Reflecting on last week, it appears that familiar fog -- or market environment -- rolled in on Wednesday where the market reverted to the same old tired theme of thinning liquidity, markets chock full of gaps, chasing, and general headline reaction.

But the market continues to be exceptionally gracious in offering clues of this severe lack of investor passion, as most investors both big and small continue to feel profoundly reluctant, forcing a “buy-in” mentality. This level of market apathy tends to produce a binary atmosphere. There still appears to be more room remaining to this “wall of a worry” yet starkly contrasted with a complete “washout” at the first sign of trouble. It lends the assurance comparable to standing upon a late-March ice floe!

Different soil produces different plants. Our best thinking remains addicted to this five-year pattern of calamity/euphoria/calamity. This repetition was once again both justified and reinforced last week given the drama of the Italian elections, the Fed sounding “less dovish” (not necessarily more “hawkish”), the budget slicing sequester, and China’s PMI falling short of expectations.

There's no doubt this pattern has produced an army of passive soldiers. However, the market, one of the most vibrant crowdsourcing measures available, continues to produce a different plant. We sow seeds of fuss and fret while the market's harvest is visibly different. We react to the dry parched landscape around us while the market embraces a deep and developing root system far beneath our ecology.

The market's conduct has been and most likely will continue to be predicated upon a cyclical expansion. In other words, it’s all about global growth and the market's momentum should continue to be directly entwined with the velocity of the global economy.
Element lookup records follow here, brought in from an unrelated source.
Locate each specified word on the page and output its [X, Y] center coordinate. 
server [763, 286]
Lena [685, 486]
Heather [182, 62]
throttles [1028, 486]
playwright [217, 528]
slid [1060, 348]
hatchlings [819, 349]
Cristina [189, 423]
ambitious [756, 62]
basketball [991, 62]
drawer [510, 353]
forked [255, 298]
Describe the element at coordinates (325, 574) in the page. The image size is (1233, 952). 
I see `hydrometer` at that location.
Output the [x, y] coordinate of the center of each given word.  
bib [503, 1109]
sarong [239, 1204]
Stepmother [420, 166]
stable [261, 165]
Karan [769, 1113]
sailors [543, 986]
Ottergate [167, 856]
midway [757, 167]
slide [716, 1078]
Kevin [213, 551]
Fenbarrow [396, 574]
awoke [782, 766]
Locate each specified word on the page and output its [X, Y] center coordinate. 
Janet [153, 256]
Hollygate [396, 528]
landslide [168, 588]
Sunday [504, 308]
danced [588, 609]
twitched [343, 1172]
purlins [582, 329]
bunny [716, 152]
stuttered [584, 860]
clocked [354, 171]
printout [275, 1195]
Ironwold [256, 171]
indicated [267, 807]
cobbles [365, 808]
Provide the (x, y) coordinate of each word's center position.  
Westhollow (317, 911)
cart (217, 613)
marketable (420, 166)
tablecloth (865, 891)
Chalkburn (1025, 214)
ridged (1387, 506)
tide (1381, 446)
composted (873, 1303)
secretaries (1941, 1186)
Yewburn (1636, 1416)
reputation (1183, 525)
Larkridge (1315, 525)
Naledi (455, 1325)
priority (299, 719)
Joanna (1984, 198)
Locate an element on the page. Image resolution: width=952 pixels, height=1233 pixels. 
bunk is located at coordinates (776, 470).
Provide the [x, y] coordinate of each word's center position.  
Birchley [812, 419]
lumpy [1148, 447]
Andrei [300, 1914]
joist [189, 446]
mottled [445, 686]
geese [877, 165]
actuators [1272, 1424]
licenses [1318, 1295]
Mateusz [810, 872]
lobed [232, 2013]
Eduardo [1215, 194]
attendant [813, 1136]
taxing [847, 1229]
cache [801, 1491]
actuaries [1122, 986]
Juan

It’s not so much whether a singular growth estimate is sub-par,  whether US real GDP obscures prior peaks, or even the various and sundry issues surrounding the severe output gap in our own US economy. Rather, it’s regarding the momentum of the market momentum that has and most likely will continue to dictate the market action. Last week’s global data were mixed and admittedly complicated to consume,  however we seem to be moving down the right path and, until that presumption of stair-stepping growth breaks down, the narrative will remain the same.

The week beginning March 4th brings yet another tidal wave of information to process and digest. The headline splash events include: eurozone finance ministers meeting (3/4-3/5), ECB rate decision (3/7) and a slew of China economic data (3/8-3/9). Add into that eddy the swirls of: America’s ISM numbers (3/4-3/5), factory orders (3/6), initial jobless claims (3/7) and the employment report (3/8).

Will the market continue to appreciate and embrace the current or will it be dominated by a single rip-tide? This simple distinction of market perception could make a deep difference to you and your portfolio investment decisions.